Close & Not
An awakening to no "I" is both very close to how we typically experience what is, and yet quite far away.
Very close
The content is just as it is, although the "ground" is much clearer - that which everything happens from, within and as. There is still the sensations, feelings, emotions, thoughts, behaviors, and so on as before. Yet, it all comes and goes as and within the ground, the crystal clear space.
It is very close to how we experience what is before this particular awakening. The only difference is in the existence of an "I" prior to it, and of no "I" following it.

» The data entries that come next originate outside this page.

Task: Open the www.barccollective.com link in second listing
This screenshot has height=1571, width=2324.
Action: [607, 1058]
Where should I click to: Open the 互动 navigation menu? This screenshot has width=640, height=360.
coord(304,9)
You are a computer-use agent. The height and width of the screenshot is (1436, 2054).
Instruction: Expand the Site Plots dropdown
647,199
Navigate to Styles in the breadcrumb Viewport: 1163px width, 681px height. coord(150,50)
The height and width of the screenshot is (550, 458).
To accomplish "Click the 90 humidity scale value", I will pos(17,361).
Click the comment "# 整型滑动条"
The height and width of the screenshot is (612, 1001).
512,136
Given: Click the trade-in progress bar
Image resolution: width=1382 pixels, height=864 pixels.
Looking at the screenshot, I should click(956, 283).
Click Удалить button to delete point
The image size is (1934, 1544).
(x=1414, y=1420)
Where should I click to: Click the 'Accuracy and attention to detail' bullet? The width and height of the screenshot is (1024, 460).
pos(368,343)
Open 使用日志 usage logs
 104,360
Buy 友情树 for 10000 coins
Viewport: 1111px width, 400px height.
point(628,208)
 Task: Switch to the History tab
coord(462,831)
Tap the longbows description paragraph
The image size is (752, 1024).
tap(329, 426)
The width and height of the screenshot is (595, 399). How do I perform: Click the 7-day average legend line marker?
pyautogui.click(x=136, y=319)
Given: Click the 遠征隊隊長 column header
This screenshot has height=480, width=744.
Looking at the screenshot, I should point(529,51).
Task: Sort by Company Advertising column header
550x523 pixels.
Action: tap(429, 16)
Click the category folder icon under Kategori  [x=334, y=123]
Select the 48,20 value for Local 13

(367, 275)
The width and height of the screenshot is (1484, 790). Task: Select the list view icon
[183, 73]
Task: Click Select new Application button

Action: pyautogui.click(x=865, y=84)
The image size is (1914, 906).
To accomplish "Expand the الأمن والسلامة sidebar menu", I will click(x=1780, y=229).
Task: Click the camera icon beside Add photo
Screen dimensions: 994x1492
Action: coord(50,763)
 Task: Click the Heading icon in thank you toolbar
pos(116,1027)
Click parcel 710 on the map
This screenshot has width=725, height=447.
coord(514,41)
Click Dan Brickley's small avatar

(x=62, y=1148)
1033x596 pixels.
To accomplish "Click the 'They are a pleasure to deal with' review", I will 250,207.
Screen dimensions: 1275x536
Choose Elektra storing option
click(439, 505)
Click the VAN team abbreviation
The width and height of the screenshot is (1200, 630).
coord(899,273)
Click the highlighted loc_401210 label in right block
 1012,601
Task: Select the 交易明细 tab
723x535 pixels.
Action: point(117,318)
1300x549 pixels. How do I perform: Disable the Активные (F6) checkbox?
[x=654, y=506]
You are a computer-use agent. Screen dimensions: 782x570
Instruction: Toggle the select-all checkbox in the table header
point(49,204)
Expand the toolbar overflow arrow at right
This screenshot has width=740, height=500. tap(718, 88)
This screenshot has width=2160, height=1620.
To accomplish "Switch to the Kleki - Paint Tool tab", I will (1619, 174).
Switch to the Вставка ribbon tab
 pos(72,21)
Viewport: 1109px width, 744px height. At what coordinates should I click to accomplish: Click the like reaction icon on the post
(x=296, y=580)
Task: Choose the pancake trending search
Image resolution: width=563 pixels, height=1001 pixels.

After the awakening to no "I", we see how simple it is. How it has always been here, we just didn't notice. We were too preoccupied with the particulars of the always shifting content to notice.
Yet far away
At the same time, it is quite far away.
With a belief in the thought "I", there is an identification with a segment of what is, making it into an experience of I and other, and giving birth to a more dualistic view. We become preoccupied with the particulars of the content of what is, and loose sight of the context - the ground.
Becoming deeply familiar with this way of operating, with the experience of an "I" as a segment of what is, it is almost inconceivable that there is no inherent "I" in what is. The "I" - whether it is placed on a part of our human self, the whole of our human self, or formless awareness - seems so real.
And it is real. What the "I" is placed on is real. It is just that there is a larger whole beyond and including I and other, seer and seen. And finding ourselves as this larger whole, the "I" placed on a segment of what is falls away. There is only what is, as it is, with no "I" to be found anywhere.
In a way, we can say that the reality of what the "I" is placed on - whether our human self or formless awareness or something else - is mistaken as the reality of the "I", the separatedness of I and other.